● **Work task**: Only the lines from the one containing "Image resolution: width=824" through the end of the data below should be copied, each exactly as written and with both ends kept.

● **Collected data entries**:
○ ○ ○ ○ ○ ○ ○

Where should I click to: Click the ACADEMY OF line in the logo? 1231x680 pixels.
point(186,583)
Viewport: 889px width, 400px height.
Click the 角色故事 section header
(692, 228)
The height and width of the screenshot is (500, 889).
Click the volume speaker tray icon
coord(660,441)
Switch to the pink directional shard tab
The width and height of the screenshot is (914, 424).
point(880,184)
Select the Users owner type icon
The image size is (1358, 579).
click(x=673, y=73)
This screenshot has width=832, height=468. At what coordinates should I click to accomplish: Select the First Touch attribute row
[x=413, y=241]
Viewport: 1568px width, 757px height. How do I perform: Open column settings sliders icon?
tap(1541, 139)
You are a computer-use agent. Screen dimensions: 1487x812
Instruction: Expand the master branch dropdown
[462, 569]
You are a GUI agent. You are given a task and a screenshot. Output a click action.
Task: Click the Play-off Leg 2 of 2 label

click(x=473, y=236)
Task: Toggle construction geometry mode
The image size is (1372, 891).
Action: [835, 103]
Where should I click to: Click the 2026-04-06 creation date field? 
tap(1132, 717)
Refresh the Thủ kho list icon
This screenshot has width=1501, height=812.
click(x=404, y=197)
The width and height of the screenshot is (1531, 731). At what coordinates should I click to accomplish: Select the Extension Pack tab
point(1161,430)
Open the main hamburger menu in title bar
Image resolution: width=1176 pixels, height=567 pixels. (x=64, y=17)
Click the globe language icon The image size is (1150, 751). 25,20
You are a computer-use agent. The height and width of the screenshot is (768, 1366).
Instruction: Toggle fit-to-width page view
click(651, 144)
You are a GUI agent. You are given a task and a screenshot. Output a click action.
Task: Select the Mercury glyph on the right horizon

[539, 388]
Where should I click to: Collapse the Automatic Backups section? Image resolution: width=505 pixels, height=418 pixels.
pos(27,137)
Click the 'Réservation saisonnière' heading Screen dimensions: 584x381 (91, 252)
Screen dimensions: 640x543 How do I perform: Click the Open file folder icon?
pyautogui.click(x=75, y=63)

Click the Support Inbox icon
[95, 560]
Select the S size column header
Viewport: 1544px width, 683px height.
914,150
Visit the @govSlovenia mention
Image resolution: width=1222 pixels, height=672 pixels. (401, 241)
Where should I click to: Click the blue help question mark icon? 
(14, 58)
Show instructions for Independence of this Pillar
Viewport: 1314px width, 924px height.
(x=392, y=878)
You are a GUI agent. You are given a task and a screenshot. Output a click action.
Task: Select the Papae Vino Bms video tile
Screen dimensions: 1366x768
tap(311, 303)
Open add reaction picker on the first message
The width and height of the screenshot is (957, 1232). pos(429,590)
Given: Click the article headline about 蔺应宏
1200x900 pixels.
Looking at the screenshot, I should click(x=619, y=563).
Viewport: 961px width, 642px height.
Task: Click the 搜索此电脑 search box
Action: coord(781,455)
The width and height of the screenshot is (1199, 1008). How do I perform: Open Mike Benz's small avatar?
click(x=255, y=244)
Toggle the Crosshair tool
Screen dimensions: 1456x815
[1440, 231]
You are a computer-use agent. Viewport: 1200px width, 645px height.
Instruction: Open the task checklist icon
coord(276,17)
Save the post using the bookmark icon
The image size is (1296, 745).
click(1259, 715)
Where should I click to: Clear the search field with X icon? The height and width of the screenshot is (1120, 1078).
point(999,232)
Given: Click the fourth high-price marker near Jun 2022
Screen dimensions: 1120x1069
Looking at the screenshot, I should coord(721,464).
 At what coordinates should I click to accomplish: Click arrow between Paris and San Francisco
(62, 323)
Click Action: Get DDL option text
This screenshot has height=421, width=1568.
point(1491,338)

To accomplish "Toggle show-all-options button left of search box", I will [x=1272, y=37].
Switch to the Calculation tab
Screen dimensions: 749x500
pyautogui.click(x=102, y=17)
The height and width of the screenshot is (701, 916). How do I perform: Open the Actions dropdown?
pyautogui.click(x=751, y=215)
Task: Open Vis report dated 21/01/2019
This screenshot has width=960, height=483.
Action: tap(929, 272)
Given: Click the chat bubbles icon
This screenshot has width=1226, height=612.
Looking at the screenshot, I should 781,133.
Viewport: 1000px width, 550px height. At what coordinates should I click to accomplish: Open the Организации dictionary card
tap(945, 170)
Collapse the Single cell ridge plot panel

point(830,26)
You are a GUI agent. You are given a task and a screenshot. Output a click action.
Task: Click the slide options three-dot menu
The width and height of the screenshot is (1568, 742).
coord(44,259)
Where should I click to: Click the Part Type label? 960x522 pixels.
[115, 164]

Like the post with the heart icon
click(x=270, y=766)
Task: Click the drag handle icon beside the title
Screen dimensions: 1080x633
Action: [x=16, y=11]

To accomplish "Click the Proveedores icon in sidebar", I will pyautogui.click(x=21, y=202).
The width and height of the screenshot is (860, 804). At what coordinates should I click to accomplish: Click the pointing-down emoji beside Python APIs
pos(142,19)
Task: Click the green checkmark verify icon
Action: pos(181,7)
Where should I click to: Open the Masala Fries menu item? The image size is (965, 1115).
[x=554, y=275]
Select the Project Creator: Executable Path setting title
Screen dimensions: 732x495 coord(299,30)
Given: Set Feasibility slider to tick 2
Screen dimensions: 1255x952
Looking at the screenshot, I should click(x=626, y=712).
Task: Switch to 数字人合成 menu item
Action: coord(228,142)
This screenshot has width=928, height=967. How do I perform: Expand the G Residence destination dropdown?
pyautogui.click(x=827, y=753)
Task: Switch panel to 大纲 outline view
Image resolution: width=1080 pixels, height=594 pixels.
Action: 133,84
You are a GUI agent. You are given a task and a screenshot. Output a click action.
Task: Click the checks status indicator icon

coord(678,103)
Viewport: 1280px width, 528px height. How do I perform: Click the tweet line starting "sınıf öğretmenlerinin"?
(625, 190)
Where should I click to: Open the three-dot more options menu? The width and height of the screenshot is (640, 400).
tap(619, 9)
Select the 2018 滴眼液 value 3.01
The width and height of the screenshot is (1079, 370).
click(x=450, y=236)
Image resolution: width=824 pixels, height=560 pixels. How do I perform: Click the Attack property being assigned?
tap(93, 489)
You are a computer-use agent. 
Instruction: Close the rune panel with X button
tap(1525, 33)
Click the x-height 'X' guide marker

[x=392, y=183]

○ ○ ○ ○ ○ ○ ○

● **The completed task**:
Image resolution: width=824 pixels, height=560 pixels. How do I perform: Click the Attack property being assigned?
tap(93, 489)
You are a computer-use agent. 
Instruction: Close the rune panel with X button
tap(1525, 33)
Click the x-height 'X' guide marker

[x=392, y=183]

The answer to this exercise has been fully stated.